To do: Line by line, the entries below are to be reproduced unaltered.

Collected data
··········
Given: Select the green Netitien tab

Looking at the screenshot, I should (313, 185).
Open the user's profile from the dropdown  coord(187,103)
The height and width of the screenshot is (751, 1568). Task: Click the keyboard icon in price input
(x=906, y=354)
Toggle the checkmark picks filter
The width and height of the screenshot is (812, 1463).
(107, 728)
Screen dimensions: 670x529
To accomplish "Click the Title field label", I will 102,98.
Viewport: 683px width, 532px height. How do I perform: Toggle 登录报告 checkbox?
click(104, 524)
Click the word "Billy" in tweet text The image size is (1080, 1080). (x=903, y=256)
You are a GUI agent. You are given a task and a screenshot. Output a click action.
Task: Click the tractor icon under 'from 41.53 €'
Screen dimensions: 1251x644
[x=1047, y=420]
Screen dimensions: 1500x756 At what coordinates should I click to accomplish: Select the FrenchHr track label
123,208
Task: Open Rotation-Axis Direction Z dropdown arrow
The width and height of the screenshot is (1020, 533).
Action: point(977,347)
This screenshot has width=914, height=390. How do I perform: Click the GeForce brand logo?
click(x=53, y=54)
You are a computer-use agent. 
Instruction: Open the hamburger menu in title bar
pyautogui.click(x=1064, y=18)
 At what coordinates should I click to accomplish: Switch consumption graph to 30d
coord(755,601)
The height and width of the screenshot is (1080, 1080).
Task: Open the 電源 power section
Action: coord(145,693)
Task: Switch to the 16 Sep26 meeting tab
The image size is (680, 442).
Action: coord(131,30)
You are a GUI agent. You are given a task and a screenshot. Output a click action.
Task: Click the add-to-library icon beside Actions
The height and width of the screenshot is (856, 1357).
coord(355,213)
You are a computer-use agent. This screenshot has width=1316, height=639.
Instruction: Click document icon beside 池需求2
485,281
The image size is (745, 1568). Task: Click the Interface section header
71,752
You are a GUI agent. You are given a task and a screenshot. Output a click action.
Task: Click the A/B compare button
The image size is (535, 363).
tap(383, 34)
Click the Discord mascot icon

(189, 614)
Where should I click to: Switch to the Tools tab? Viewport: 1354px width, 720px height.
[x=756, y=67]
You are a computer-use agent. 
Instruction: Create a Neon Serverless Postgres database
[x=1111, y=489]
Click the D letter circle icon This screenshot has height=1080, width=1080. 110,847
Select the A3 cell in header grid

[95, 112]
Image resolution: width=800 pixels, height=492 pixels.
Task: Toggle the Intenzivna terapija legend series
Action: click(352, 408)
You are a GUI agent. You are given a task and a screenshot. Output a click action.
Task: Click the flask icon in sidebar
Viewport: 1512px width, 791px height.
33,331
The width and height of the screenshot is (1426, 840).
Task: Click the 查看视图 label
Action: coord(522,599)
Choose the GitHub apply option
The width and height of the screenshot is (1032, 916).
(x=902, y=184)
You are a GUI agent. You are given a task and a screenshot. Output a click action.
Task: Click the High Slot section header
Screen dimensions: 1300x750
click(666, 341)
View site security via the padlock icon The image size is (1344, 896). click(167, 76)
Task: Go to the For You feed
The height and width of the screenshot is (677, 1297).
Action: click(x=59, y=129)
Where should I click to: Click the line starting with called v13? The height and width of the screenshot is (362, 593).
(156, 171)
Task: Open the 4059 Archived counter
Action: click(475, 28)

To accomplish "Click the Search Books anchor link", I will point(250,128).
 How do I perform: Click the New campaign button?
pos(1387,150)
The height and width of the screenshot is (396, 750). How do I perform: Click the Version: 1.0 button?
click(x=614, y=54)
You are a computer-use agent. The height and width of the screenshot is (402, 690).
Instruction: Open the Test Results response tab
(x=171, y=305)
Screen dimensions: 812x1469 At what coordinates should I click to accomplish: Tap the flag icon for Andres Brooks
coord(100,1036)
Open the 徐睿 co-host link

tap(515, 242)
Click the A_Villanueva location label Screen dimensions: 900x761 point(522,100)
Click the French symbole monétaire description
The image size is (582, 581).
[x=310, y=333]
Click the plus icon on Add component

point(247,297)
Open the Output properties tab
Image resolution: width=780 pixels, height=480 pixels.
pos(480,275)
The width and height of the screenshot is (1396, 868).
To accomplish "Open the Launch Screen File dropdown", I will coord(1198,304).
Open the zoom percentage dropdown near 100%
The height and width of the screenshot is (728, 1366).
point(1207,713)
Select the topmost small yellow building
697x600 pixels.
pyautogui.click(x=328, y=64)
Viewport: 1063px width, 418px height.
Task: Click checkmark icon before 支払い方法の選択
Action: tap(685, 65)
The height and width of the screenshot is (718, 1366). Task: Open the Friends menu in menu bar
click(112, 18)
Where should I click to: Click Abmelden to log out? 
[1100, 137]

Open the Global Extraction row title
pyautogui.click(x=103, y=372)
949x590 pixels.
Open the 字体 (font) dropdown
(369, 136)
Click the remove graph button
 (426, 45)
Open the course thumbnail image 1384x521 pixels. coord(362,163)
··········
Result for this exercise:
Given: Select the green Netitien tab

Looking at the screenshot, I should (313, 185).
Open the user's profile from the dropdown  coord(187,103)
The height and width of the screenshot is (751, 1568). Task: Click the keyboard icon in price input
(x=906, y=354)
Toggle the checkmark picks filter
The width and height of the screenshot is (812, 1463).
(107, 728)
Screen dimensions: 670x529
To accomplish "Click the Title field label", I will 102,98.
Viewport: 683px width, 532px height. How do I perform: Toggle 登录报告 checkbox?
click(104, 524)
Click the word "Billy" in tweet text The image size is (1080, 1080). (x=903, y=256)
You are a GUI agent. You are given a task and a screenshot. Output a click action.
Task: Click the tractor icon under 'from 41.53 €'
Screen dimensions: 1251x644
[x=1047, y=420]
Screen dimensions: 1500x756 At what coordinates should I click to accomplish: Select the FrenchHr track label
123,208
Task: Open Rotation-Axis Direction Z dropdown arrow
The width and height of the screenshot is (1020, 533).
Action: point(977,347)
This screenshot has width=914, height=390. How do I perform: Click the GeForce brand logo?
click(x=53, y=54)
You are a computer-use agent. 
Instruction: Open the hamburger menu in title bar
pyautogui.click(x=1064, y=18)
 At what coordinates should I click to accomplish: Switch consumption graph to 30d
coord(755,601)
The height and width of the screenshot is (1080, 1080).
Task: Open the 電源 power section
Action: coord(145,693)
Task: Switch to the 16 Sep26 meeting tab
The image size is (680, 442).
Action: coord(131,30)
You are a GUI agent. You are given a task and a screenshot. Output a click action.
Task: Click the add-to-library icon beside Actions
The height and width of the screenshot is (856, 1357).
coord(355,213)
You are a computer-use agent. This screenshot has width=1316, height=639.
Instruction: Click document icon beside 池需求2
485,281
The image size is (745, 1568). Task: Click the Interface section header
71,752
You are a GUI agent. You are given a task and a screenshot. Output a click action.
Task: Click the A/B compare button
The image size is (535, 363).
tap(383, 34)
Click the Discord mascot icon

(189, 614)
Where should I click to: Switch to the Tools tab? Viewport: 1354px width, 720px height.
[x=756, y=67]
You are a computer-use agent. 
Instruction: Create a Neon Serverless Postgres database
[x=1111, y=489]
Click the D letter circle icon This screenshot has height=1080, width=1080. 110,847
Select the A3 cell in header grid

[95, 112]
Image resolution: width=800 pixels, height=492 pixels.
Task: Toggle the Intenzivna terapija legend series
Action: click(352, 408)
You are a GUI agent. You are given a task and a screenshot. Output a click action.
Task: Click the flask icon in sidebar
Viewport: 1512px width, 791px height.
33,331
The width and height of the screenshot is (1426, 840).
Task: Click the 查看视图 label
Action: coord(522,599)
Choose the GitHub apply option
The width and height of the screenshot is (1032, 916).
(x=902, y=184)
You are a GUI agent. You are given a task and a screenshot. Output a click action.
Task: Click the High Slot section header
Screen dimensions: 1300x750
click(666, 341)
View site security via the padlock icon The image size is (1344, 896). click(167, 76)
Task: Go to the For You feed
The height and width of the screenshot is (677, 1297).
Action: click(x=59, y=129)
Where should I click to: Click the line starting with called v13? The height and width of the screenshot is (362, 593).
(156, 171)
Task: Open the 4059 Archived counter
Action: click(475, 28)

To accomplish "Click the Search Books anchor link", I will point(250,128).
 How do I perform: Click the New campaign button?
pos(1387,150)
The height and width of the screenshot is (396, 750). How do I perform: Click the Version: 1.0 button?
click(x=614, y=54)
You are a computer-use agent. The height and width of the screenshot is (402, 690).
Instruction: Open the Test Results response tab
(x=171, y=305)
Screen dimensions: 812x1469 At what coordinates should I click to accomplish: Tap the flag icon for Andres Brooks
coord(100,1036)
Open the 徐睿 co-host link

tap(515, 242)
Click the A_Villanueva location label Screen dimensions: 900x761 point(522,100)
Click the French symbole monétaire description
The image size is (582, 581).
[x=310, y=333]
Click the plus icon on Add component

point(247,297)
Open the Output properties tab
Image resolution: width=780 pixels, height=480 pixels.
pos(480,275)
The width and height of the screenshot is (1396, 868).
To accomplish "Open the Launch Screen File dropdown", I will coord(1198,304).
Open the zoom percentage dropdown near 100%
The height and width of the screenshot is (728, 1366).
point(1207,713)
Select the topmost small yellow building
697x600 pixels.
pyautogui.click(x=328, y=64)
Viewport: 1063px width, 418px height.
Task: Click checkmark icon before 支払い方法の選択
Action: tap(685, 65)
The height and width of the screenshot is (718, 1366). Task: Open the Friends menu in menu bar
click(112, 18)
Where should I click to: Click Abmelden to log out? 
[1100, 137]

Open the Global Extraction row title
pyautogui.click(x=103, y=372)
949x590 pixels.
Open the 字体 (font) dropdown
(369, 136)
Click the remove graph button
 (426, 45)
Open the course thumbnail image 1384x521 pixels. coord(362,163)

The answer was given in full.